15. Stella

1.1K 37 1
                                    

Sorrido allo specchio.

Tiro le guance fino a sentirle tremare per lo sforzo, poi le rilasso. Lo rifaccio.

Nel salottino di casa, faccio le prove per la giornata.

Forzo un altro sorriso, questa volta mostro anche un po' i denti. Resto in posa per qualche secondo; mi guardo, studio nei dettagli quest'espressione, rendendola il più convincibile possibile. Non per gli altri. Per me.

Rilasso le guance, mi do dei colpetti al viso con entrambe le mani, poi le gonfio, sgonfio e le massaggio.

Sembro pronta per affrontare un palco musicale.

Un ultimo sguardo al calendario appeso sulla parete vicina, per ricordarmi il perché lo sto facendo.

25 Ottobre.

Nove anni senza la nonna.

Nove anni da quando sono entrata in quella casa buia, con le scarpe bagnate di pioggia che lasciavano impronte fangose ovunque mettessi piede. Nove anni da quando sono entrata in camera sua e...

Scrollo con forza la testa e allargo un sorriso. Lo forzo fino a sentire le guance bruciare, mettendo così a tacere il pizzicore agli occhi.

«Andiamo» sospiro.

Sciolgo i muscoli delle spalle ed esco di casa, assicurandomi di lasciarci all'interno la piccola Stella di quella notte, e portarmi dietro solo quella adulta che ha iniziato la sua vita cinque anni prima a Crimson Hollow.

Nel tragitto in autobus mi perdo a osservare il paesaggio baciato dal sole, giocando con le chiavi del bar che tengo strette tra le mani e che mi sono fatta lasciare la sera prima da Timothy.

Non sa i dettagli, ma ogni anno, in questa giornata, mi lascia fare un turno completo di lavoro: dall'apertura fino alla chiusura. Ha capito che ho bisogno di lavorare, di distrarmi, di tenermi occupata, seppur non mi abbia mai fatto domande. Si limita a controllarmi con la coda dell'occhio, come immagino farebbe un buon amico.

Faccio saltare rumorosamente le chiavi sul palmo della mano mentre mi incammino nella via dei negozi.

Mi guardo attorno e mi stupisco di vedere così tanta quiete.
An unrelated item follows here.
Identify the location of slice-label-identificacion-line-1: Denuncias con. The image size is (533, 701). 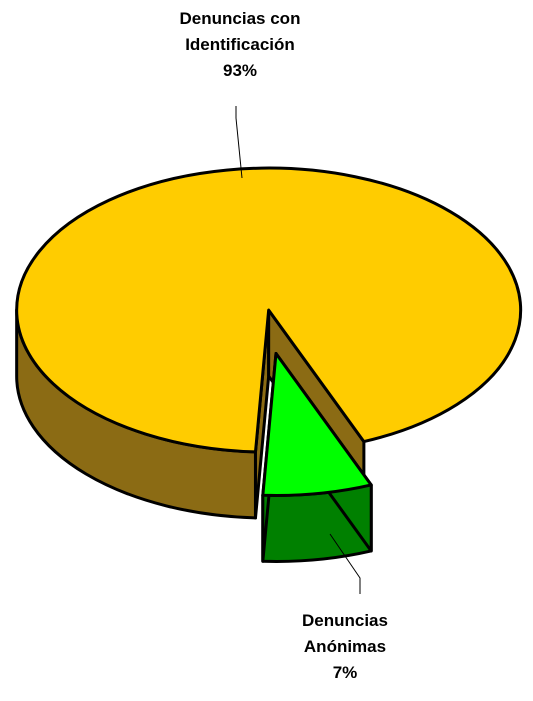
(240, 18).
Non c'è il fuggi fuggi generale, i sussurri e le occhiatacce da parte degli altri commercianti come ogni volta che passo.
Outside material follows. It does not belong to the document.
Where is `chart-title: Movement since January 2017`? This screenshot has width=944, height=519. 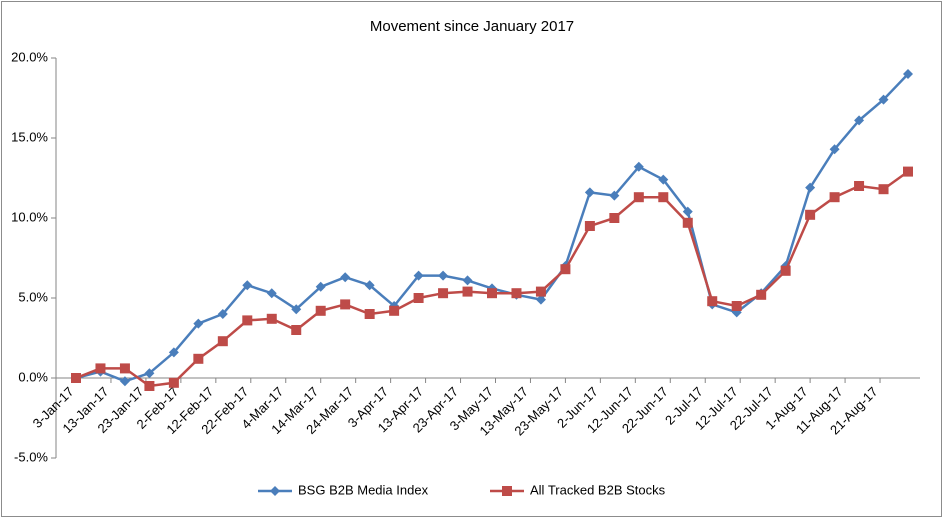 chart-title: Movement since January 2017 is located at coordinates (472, 26).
Rallento di fronte alla fioraia e provo a controllare attraverso la vetrina, ma non vedo nessuno.

Corruccio la fronte e proseguo il tragitto. Percorro appena cento metri prima di notare una folla di curiosi ammassata di fronte al Ti bar.

Allungo il passo e, più mi avvicino, più mi rendo conto dov'erano finiti tutti i commercianti: sono lì. Le persone che guardano la nostra entrata, sono loro.

Mi faccio strada a fatica, e quando finalmente riesco a sbucare oltre alla folla, sul piccolo piazzale di fronte alla porta del bar, mi ritrovo davanti a una scena agghiacciante.

Il signor Lambert, il macellaio della strada accanto, è in piedi di fronte alla nostra vetrina con un secchio di plastica in mano. Affonda un enorme pennello, e lo tira fuori sporco di un liquido vischioso e rosso con cui sporca tutta la nostra vetrata.

«Cosa...?» sussurro.

L'odore ferroso del sangue mi colpisce con forza le narici e devo coprirmi il naso con una mano.

Gli occhi mi tremano e resto inerme per qualche secondo, incredula e offesa per il gesto.

Quando Donte Lambert affonda ancora una volta il pennello, lo affianco con uno scatto.